Using Statistics to Cause Spammers Pain

Posted by michael on from the slow-poison dept.

mlamb writes "Statistical mail classifiers like PopFile save time on the part of their users, but don't do anything to actively combat spam. I just published an article that suggests a way to use classifier output against a spammer while they're connected to your SMTP server, and I'm launching a project called TarProxy to implement it."

5 of 334 comments (clear)

  1. Re:Nice idea by LowneWulf · · Score: 5, Insightful

    Most mail servers will only forward mail from users of their own domain. If the mailserver is sending spam for one of their legitimate users, I feel no pity for them if their server slows down.

    If they forward mail from anyone who sends them mail, then they are an open relay, and again, they deserve what they get for leaving an open relay up.

  2. Re:Interesting idea by Osty · · Score: 5, Insightful

    Two things here. First, this article wasn't about preventing spammers from using your SMTP server as a relay, but in slowing down the reception of mail at the end-point SMTP server. This will ripple up the chain to hurt the spammers by slowing down the relays they use. Second, it doesn't matter whether I get 10 spam emails or 10,000. One of the goals of TarProxy is to be ubiquitous. I may only receive 10 spammy emails, but my running instance of TarProxy will determine that those are of sufficient spamminess to throttle bandwidth to each of those connections. At the same time, you're doing the same on your SMTP server, and Joe over there is, and so is Susie, and so on. If everybody (defined as "a large number of smtp servers", and not necessarily "everybody") is running such a service, the spammers will be hurt. You're right that a single individual using this won't make much difference, but that didn't seem to be the goal of the article.

  3. Re:Uh... by highcaffeine · · Score: 5, Insightful

    In his article he actually does address this very question. He even gives, what I feel at least, is an interesting answer.

    So, you don't run an open relay. You're not going to slow down the spammer directly, but you will slow down all the connections that come from that open relay to your mail server. For a particularly abused open relay, that could lead to such problems that the admin of that open relay will finally get a clue and look in to configuring their server properly.

    Hence, a cascading effect that will eventually harm the spammers. Admins of open relays that get a clue will tighten their servers, thus depriving the spammers of one more relay they can abuse.

  4. Re:Nice idea by Snowgen · · Score: 5, Insightful

    what if the spammer sends a message to a (good) SMTP server which haven't got the system, and the SMTP server in turn tries to deliver the "spammail" to the right SMTP server, won't that hurt the good SMTP server, who just tries to do it's job?

    The situation you're describing is called relaying.
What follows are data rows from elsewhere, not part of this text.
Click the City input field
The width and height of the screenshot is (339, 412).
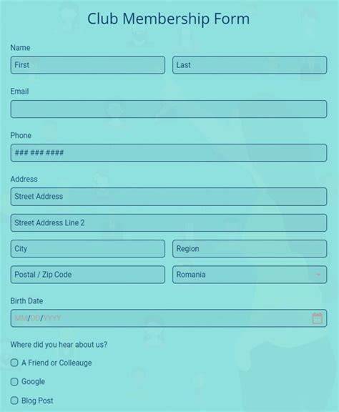tap(88, 249)
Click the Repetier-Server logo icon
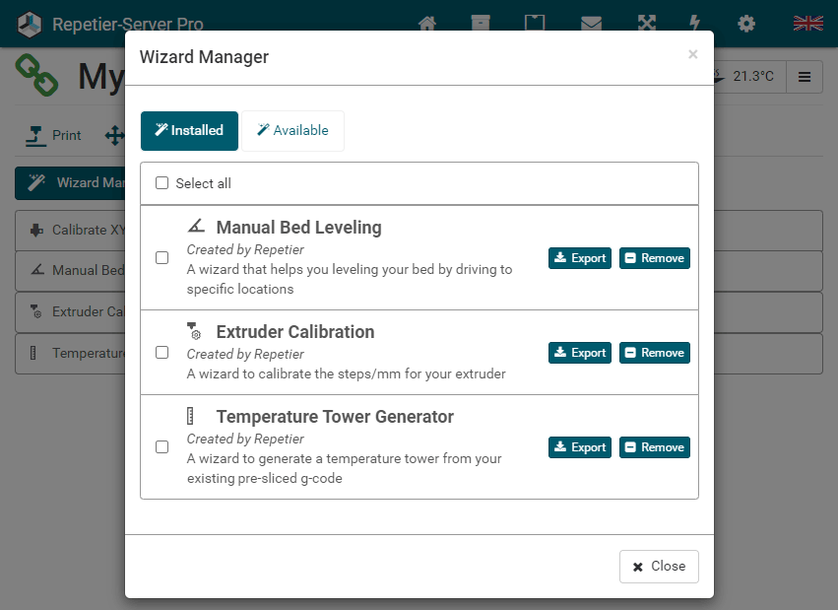 (30, 24)
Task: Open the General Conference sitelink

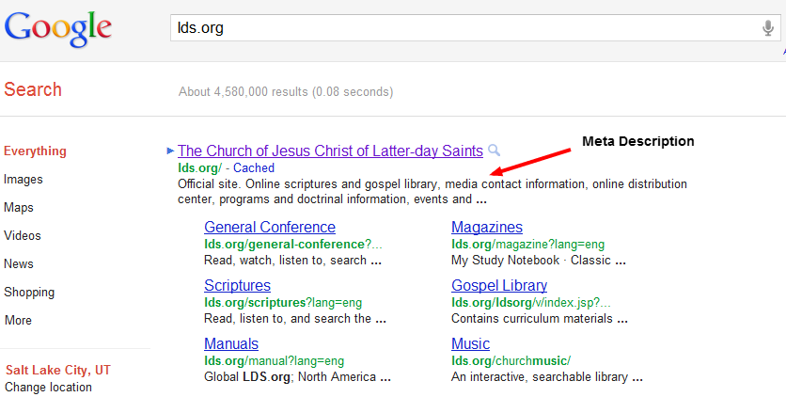Action: tap(269, 227)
    If you start with the assumption that spammers are evil, then the logical conclusion is that there is no such thing as a "good" SMTP server that would relay mail on a spammer's behalf. Servers that do are either in collusion with the spammer, or are mis-configured to allow anonymous relaying. A server that willingly acts in collusion with evil is, by definition, evil. The level of stupidity necessary to allow your sever to act as an open relay also, by definition, precludes being considered a "good" server.

    So the short answer to your query is that it's a non-issue. A truly good server will, by definition, never relay spam!
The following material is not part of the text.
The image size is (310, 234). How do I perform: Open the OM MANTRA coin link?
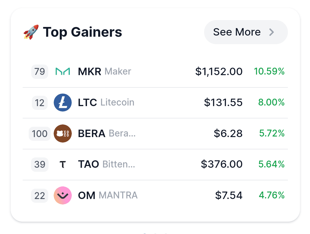(x=108, y=195)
  5. Just another stage in the arms race by zatz · · Score: 5, Insightful

    If these tarpits were ubiquitous, they could completely change the economics of spam, creating a scarcity of bandwidth experienced only by spammers.
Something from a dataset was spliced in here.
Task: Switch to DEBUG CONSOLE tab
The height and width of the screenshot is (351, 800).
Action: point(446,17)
    Err, I don't think so. This just requires spammers to use more simultaneous connections to overcome the slowdown; it doesn't really increase their network requirements much, only their host CPU requirements. 20,000 simultaneous TCP connections from one process is quite possible with /dev/kqueue under FreeBSD, for example; and you can do the same, but with a bit more CPU wasted, using plain old select() on almost any Unix.

    I also don't understand the rationale behind processing the message incrementally. Why not just do your processing before sending back the final 2xx response to the DATA command? Most spam software does not hang up right after sending the final "\r\n.\r\n" from what I've heard from people who run tarpits.

    How about this instead: when you are confident you are receiving spam, you stop reading from the socket entirely, and send perhaps 10MB of data back on the other side of the connection. (If the other endpoint isn't reading, and consequently you can only send one window worth of data, then do something to get your TCP stack to generate a lot of useless ACKs, or send your trash back one octet at a time and push between them, or something.) The intent being that sending spam to a large number of MTAs configured in this manner rapidly just becomes a way to DDOS *yourself*. Probably this is too disruptive for most sites to want to bother implementing, though :(

    I don't know exactly what the profit margin for spammers is like, but I'm not convinced a small multiplier in network costs is going to matter. Anyway, a lot of these "countermeasures" are mostly going to hurt maintainers of open relays, but if that means they actually fix them, I suppose that is almost as good.

    --

    Java: the COBOL of the new millenium.